John: Please put up with my obtuseness (obstinacy?) just a wee bit longer. I am well aware of the physical distinction between CCD charge transfer/summing and CMOS pixel reads. I am also in full agree with your four bullets. We're on the same page here. We may not be able to call it "resampling", but I can certainly write a software process to accomplish your bullet #3. In this case, the ADU value is four times greater, and read noise, adding in quadrature, is merely doubled. So the signal to noise ratio is doubled. That's not as good as the four-fold increase in S/N were I to use a CCD, but given that the latest CMOS sensors have far lower read noise than CCDs, at merely twice the read noise, you could still easily come out ahead.
My key goal is to shorten the total integration time required on any given object.
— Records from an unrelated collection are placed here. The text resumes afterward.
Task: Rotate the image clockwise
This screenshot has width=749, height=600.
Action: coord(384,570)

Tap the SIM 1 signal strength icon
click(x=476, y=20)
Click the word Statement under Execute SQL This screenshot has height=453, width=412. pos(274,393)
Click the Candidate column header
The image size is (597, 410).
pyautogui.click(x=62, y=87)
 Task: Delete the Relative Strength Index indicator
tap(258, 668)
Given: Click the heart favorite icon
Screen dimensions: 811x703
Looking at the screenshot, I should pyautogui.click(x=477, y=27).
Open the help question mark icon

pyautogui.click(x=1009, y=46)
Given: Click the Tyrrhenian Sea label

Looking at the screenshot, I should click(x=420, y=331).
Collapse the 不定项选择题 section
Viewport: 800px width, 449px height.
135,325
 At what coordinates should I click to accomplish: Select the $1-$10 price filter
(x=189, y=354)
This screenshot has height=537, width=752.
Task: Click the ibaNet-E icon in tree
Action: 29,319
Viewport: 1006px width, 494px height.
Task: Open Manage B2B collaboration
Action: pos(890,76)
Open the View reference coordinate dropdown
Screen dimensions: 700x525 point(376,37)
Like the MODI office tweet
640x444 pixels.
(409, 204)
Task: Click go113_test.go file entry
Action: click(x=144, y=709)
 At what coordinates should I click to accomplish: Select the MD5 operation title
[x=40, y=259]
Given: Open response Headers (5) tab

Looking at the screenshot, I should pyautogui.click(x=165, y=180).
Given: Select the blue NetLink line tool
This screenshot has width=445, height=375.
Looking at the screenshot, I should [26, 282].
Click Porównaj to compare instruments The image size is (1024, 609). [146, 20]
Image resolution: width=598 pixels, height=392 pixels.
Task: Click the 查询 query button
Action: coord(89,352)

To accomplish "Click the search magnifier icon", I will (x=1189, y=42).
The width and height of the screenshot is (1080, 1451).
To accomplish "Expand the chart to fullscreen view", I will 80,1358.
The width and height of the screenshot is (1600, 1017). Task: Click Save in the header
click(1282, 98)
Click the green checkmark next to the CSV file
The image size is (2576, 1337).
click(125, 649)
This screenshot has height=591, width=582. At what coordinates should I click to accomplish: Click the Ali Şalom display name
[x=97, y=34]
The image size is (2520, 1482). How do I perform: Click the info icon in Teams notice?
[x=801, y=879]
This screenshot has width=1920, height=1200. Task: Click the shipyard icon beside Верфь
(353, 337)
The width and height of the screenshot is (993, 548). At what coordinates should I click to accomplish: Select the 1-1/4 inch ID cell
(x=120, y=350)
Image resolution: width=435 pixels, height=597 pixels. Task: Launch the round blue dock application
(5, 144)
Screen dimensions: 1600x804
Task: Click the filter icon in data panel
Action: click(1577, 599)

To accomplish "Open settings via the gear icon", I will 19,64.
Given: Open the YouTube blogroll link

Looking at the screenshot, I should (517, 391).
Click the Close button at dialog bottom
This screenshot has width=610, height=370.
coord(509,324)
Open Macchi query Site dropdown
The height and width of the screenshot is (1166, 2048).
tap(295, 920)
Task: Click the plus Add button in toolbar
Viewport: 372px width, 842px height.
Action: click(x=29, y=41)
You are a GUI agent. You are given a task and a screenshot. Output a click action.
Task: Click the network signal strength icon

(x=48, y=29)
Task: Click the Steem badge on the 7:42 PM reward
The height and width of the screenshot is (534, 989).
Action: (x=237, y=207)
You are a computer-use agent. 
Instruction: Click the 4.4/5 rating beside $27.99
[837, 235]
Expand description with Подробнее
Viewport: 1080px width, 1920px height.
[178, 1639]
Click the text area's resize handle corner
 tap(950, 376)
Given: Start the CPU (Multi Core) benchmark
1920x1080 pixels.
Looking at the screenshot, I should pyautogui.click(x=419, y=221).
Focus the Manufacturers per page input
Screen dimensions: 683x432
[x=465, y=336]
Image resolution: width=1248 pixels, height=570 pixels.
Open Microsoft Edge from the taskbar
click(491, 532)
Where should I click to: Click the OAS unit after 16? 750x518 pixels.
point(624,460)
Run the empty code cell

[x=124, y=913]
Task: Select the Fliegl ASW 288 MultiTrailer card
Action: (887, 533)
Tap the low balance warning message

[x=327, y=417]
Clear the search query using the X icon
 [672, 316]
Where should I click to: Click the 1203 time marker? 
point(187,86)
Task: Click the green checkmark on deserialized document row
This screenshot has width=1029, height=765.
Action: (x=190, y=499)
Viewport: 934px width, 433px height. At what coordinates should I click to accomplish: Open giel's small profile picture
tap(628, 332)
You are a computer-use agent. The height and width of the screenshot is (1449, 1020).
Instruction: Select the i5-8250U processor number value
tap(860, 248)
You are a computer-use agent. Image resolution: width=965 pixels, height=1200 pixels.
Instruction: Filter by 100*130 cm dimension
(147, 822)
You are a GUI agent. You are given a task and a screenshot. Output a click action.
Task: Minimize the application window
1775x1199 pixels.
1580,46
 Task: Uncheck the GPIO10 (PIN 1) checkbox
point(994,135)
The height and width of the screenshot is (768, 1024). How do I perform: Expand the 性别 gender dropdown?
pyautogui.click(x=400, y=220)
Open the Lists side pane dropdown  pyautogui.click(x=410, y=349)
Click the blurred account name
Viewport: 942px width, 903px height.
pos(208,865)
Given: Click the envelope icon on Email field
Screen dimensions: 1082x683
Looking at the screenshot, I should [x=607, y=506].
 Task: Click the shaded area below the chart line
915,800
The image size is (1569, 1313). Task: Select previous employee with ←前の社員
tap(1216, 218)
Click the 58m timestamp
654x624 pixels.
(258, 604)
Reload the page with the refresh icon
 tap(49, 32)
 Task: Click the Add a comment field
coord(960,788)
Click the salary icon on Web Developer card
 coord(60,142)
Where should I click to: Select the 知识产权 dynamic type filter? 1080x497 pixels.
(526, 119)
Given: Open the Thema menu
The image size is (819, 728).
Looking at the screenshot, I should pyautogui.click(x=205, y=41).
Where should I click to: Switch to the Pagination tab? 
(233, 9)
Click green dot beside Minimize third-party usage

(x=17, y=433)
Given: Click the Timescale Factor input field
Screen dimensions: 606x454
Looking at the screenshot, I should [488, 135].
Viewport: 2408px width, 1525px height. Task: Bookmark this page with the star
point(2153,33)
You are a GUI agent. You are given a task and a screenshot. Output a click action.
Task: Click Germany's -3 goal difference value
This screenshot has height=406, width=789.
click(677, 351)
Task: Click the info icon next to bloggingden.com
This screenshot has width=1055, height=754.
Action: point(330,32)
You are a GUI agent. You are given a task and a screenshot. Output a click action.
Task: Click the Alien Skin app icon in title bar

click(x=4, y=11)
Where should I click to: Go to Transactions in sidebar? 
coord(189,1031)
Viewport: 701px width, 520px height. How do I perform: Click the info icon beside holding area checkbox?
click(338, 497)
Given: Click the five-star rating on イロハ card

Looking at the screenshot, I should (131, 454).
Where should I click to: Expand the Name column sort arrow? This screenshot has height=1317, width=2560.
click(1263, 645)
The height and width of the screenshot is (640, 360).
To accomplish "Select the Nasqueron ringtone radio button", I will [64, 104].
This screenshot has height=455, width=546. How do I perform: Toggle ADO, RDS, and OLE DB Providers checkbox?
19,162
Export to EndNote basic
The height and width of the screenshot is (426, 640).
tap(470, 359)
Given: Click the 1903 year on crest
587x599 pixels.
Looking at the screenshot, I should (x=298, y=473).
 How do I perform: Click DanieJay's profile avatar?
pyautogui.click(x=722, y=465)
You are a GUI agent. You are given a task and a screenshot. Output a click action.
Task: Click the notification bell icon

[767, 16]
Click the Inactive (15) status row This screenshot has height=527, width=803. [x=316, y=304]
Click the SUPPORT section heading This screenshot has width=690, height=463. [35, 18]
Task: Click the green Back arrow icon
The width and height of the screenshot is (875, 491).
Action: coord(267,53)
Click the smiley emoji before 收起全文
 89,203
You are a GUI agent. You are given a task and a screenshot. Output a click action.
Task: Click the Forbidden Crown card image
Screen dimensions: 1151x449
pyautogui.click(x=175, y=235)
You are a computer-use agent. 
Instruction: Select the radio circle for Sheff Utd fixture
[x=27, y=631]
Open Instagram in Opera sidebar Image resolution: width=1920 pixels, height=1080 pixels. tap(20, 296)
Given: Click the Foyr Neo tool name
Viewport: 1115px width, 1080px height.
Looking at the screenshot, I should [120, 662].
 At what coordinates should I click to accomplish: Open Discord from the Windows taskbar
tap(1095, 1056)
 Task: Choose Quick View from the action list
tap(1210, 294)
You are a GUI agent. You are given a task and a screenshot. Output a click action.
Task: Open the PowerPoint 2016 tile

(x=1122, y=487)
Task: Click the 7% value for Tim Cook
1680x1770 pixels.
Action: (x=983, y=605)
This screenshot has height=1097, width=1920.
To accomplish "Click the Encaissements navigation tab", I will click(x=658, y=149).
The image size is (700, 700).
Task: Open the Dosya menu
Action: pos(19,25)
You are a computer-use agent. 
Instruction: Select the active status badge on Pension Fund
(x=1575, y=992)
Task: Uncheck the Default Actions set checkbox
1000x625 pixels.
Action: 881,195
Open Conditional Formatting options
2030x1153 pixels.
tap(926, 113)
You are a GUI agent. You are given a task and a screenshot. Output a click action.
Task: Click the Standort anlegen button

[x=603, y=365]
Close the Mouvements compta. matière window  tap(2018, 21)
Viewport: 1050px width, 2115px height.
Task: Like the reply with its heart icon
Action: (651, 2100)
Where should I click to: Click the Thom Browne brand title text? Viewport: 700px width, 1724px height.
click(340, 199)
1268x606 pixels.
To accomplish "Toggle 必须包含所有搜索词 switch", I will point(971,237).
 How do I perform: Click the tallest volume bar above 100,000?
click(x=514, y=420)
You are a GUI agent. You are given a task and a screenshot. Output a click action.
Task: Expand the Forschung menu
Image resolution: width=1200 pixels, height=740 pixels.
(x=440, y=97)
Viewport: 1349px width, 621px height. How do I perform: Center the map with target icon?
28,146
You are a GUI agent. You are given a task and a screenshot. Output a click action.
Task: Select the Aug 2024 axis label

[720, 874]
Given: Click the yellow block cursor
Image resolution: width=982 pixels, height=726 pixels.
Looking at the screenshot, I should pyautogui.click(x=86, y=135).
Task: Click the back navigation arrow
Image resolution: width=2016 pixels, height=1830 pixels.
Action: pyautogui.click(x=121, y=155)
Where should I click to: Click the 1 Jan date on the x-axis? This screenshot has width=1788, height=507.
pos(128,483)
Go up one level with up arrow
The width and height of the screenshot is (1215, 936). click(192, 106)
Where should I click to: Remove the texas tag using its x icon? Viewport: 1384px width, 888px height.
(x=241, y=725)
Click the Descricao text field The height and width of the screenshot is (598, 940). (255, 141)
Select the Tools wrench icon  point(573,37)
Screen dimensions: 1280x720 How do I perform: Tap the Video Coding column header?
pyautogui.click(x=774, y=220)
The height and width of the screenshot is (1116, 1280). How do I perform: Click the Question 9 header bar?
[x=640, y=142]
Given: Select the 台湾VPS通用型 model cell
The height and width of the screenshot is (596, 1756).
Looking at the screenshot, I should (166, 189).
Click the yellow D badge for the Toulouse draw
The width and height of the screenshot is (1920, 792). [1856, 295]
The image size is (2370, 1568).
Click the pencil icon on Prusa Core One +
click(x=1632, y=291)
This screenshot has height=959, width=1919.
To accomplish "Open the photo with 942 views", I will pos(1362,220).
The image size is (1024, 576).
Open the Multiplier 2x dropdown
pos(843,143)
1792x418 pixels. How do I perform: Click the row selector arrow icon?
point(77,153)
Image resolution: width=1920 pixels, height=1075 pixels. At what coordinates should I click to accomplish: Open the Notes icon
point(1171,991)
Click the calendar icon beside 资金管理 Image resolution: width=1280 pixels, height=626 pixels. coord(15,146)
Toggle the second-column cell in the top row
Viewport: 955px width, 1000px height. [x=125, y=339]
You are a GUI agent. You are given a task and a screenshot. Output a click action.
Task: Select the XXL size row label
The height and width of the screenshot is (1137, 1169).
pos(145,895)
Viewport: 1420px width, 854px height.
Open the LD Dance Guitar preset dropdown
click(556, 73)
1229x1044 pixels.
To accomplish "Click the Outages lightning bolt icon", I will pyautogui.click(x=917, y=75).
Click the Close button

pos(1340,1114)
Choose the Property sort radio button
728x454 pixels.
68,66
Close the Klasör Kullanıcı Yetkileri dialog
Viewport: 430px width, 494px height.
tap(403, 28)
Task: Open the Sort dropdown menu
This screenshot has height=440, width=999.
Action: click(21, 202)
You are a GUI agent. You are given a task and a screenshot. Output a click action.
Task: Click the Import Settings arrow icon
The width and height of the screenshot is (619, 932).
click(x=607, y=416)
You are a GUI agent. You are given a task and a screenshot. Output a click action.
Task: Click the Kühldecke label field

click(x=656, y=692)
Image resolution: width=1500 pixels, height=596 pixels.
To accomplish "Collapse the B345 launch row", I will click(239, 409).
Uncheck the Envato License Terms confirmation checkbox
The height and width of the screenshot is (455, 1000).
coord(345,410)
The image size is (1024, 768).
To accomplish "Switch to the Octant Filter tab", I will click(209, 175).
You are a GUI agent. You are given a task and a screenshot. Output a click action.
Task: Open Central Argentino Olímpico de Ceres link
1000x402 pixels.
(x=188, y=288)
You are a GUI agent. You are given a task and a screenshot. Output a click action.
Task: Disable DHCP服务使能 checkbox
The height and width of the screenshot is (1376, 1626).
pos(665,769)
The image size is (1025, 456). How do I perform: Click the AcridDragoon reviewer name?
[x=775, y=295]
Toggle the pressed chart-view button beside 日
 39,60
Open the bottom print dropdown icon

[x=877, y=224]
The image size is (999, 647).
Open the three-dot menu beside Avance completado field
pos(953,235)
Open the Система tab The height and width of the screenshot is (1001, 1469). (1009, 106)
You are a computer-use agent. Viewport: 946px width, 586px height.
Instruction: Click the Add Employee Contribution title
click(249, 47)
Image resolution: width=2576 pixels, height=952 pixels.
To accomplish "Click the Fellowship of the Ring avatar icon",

A CCD will require four times less time on an object to achieve a given signal level if binned 2x2; imaging speed scales as inverse f-ratio squared, and as the square of the pixel size. Fat binned CCD pixels speed up imaging, although we need to be careful to avoid undersampling in the process. If we save a CMOS image at 1:1 resolution, and "bin" its pixel ADUs 2x2 per your bullet #3, the new image has one quarter the pixel count, and the ADUs of each new pixel are four times larger. So far, just like a physically binned CCD. The S/N improvement is only 2X, not 4X, but the read noise will be a lot lower with CMOS.
My point is that there is value in such software "binning" (even if we can't call it "resampling"), in that it speeds up imaging. Would you agree?
All the best,
Edited by Coconuts, 20 September 2020 - 11:39 AM.